+++ MATERIAL +++

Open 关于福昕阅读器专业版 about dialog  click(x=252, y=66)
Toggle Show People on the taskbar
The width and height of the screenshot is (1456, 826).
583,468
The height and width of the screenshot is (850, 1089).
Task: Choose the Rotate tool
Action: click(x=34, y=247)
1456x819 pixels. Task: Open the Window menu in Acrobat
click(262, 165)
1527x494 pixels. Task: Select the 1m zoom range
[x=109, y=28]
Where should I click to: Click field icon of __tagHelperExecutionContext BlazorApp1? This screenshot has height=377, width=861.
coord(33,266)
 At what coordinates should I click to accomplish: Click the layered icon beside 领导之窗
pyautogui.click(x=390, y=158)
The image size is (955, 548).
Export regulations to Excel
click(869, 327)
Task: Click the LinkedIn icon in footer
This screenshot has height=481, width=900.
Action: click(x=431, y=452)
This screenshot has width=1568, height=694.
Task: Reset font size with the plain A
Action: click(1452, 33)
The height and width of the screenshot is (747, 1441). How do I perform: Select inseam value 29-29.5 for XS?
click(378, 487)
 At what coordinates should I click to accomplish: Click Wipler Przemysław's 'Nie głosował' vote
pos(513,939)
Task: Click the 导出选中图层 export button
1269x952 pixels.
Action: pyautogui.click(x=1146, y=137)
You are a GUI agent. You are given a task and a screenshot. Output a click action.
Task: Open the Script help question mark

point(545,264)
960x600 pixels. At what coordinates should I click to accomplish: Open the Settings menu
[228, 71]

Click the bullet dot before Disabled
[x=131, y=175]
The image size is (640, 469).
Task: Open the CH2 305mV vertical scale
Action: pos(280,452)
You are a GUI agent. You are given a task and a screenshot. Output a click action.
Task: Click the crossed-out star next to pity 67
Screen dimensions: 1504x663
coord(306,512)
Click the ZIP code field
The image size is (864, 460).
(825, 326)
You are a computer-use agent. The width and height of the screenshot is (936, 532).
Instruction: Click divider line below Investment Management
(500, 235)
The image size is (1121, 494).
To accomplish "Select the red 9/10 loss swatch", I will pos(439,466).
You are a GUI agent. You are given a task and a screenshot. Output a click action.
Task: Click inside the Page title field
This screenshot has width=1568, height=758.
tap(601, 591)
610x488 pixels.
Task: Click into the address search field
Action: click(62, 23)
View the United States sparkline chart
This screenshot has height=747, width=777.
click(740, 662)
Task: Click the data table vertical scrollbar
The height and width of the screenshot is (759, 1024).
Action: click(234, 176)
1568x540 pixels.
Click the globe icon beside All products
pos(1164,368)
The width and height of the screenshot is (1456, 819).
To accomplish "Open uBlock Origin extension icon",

+++

SET EXERCISE
Please extract the part of the data above that opens with the line containing "Task: Click the 导出选中图层 export button" and closes with the line containing "Action: click(234, 176)", copying every line unchanged and including both of those lines.

FULL RESPONSE
Task: Click the 导出选中图层 export button
1269x952 pixels.
Action: pyautogui.click(x=1146, y=137)
You are a GUI agent. You are given a task and a screenshot. Output a click action.
Task: Open the Script help question mark

point(545,264)
960x600 pixels. At what coordinates should I click to accomplish: Open the Settings menu
[228, 71]

Click the bullet dot before Disabled
[x=131, y=175]
The image size is (640, 469).
Task: Open the CH2 305mV vertical scale
Action: pos(280,452)
You are a GUI agent. You are given a task and a screenshot. Output a click action.
Task: Click the crossed-out star next to pity 67
Screen dimensions: 1504x663
coord(306,512)
Click the ZIP code field
The image size is (864, 460).
(825, 326)
You are a computer-use agent. The width and height of the screenshot is (936, 532).
Instruction: Click divider line below Investment Management
(500, 235)
The image size is (1121, 494).
To accomplish "Select the red 9/10 loss swatch", I will pos(439,466).
You are a GUI agent. You are given a task and a screenshot. Output a click action.
Task: Click inside the Page title field
This screenshot has width=1568, height=758.
tap(601, 591)
610x488 pixels.
Task: Click into the address search field
Action: click(62, 23)
View the United States sparkline chart
This screenshot has height=747, width=777.
click(740, 662)
Task: Click the data table vertical scrollbar
The height and width of the screenshot is (759, 1024).
Action: click(234, 176)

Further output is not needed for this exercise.